Before our politicians could properly warn us of how Nepal was turning into another Afghanistan, Bosnia or Cambodia, we find ourselves learning the ABCs of life in the post-modern world. Britain is scheduled to host an international meeting next month on ways of helping Nepal meet its security and development requirements. It's unclear where we stand in the classification of strained-fragile-failing-failed states. But the fact that an international meeting is being convened suggests we are on dangerous ground.
How a people internationally acclaimed for their fierce fighting skills could have avoided violence at home for so long always baffled many. It's still hard, though, to accept that the commanders of the global war on terrorism see us as a potential haven for hate mongers from both hemispheres. With Nepal's modern political history smouldering in the wreckage of misplaced hopes and broken promises, distance probably allows a more dispassionate probe.
Although we emerged as a unified entity a full 120 years after the 1648 Treaty of Westphalia gave birth to the modern state, our oneness was predicated on a covenant similar to that of the Europeans. In return for freedom from fear, from want, from internal and external conflict, and greater liberty in our personal lives, Nepalis agreed to follow the decrees of the state. Our part of the deal also required us to pledge our time, energy, resources, and even lives to the service of the nation. Over the centuries, we saw many states fail because they couldn't prevent external aggression and subjugation. We dodged that historical trend only to face the malaise within.
For a country that owed its political awakening to two world wars and a civil disobedience campaign that demolished the South Asian edifice of the British Empire, Nepal's ambivalence on the road to modernisation was perhaps natural. From malaria eradication to market liberalisation, our Cold War trajectory was a little slipshod but nonetheless stirring. Multiparty politics took a backseat, but, then, we weren't the exception in the grand assembly of nations that refused to officially take sides in the superpower rivalry. Instead, we drew up a new compact under which the state offered us assurances of often petrifying predictability in exchange for enforced silence. Amid a perpetual struggle to establish its legitimacy, the partyless state set targets that sounded too good to be true. In the claustrophobic conditions of those decades, discontent fed on itself.

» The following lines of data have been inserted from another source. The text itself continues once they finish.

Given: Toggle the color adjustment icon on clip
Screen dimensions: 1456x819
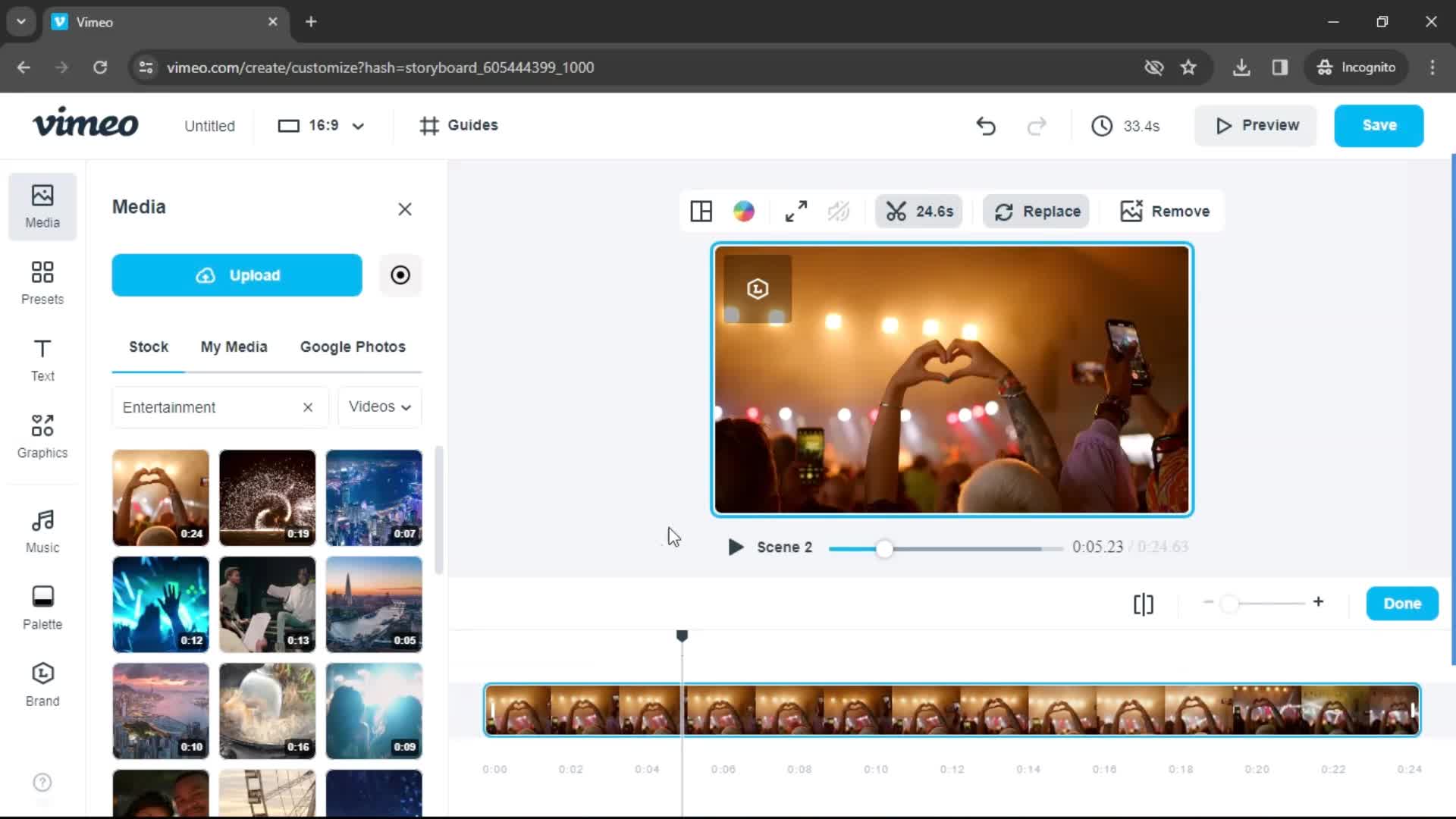Looking at the screenshot, I should (744, 211).
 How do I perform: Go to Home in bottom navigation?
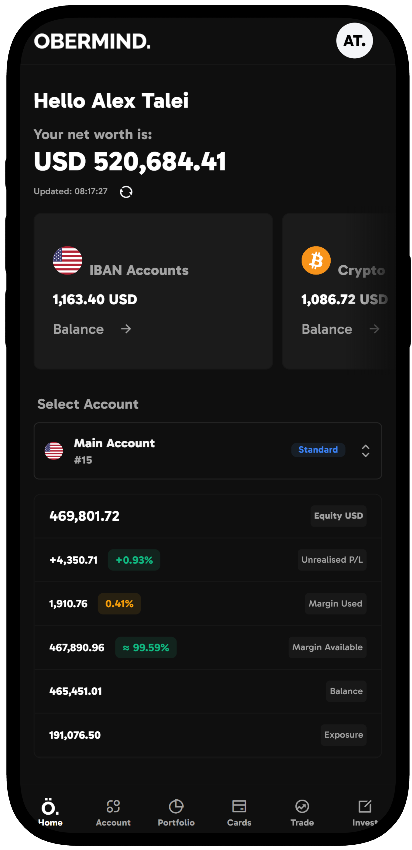pos(50,813)
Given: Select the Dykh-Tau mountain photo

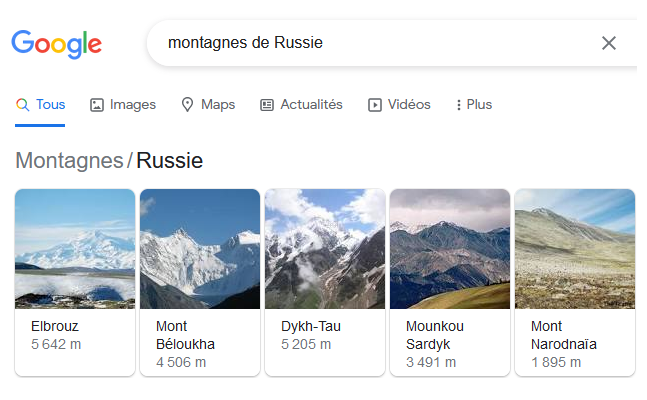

A population that felt doubly duped easily succumbed to the euphoria that comes with getting too much of something too soon. Freed from the state's subjugation in 1990, we believed the fusion of liberalism and capitalism would make conflict irrational and, by logical extension, irrelevant. The new leadership, trained in the rigorous circumstances of exile, incarceration and subterraneous existence, recognised the political perils of playing down public expectations so soon. Instead, they came up with another covenant. The price of tomorrow's prosperity was today's patience. It was difficult for a people seeking a better life to focus exclusively on creating a new constitution and holding new elections, but they endured. Twelve years later, the people are stuck with the same set of complaints. The political leadership, for its part, has started apologising for its lack of vision. In a culture that has always exalted authority, this is no mean achievement.
Since 11 September, 2001, those who oversaw the emergence of a new world disorder have had ample time to compare notes. In George W Bush's war on terrorism, countries like Nepal find themselves caught in Al Gore's axis of evil: poverty and ignorance; disease and environmental disorder; corruption and political oppression. Foreign aid has regained respectability on the international agenda. But since it is an investment in a secure future, the rules of philanthropy don't apply. Countries that promote open markets, respect human and political rights, and aggressively combat corruption can qualify for more international help.
Nepal could easily have been on the mind of Robert Cooper, the foreign policy guru of British Prime Minister Tony Blair, when he made his case for a "new imperialism". While poverty doesn't cause terrorism, it can lead to hopelessness and despair in states where governments fail to fulfil the basic needs of the people. These nations become havens for terror. When the terrain is treacherous, every cave and crevasse is a potential refuge for radicalism. If they become too dangerous for established states to tolerate, Cooper argues, it is possible to imagine a defensive imperialism that aims to bring order and organisation but which rests today on the voluntary principle. A new era has produced a new compact, complete with a new set of apprehensions.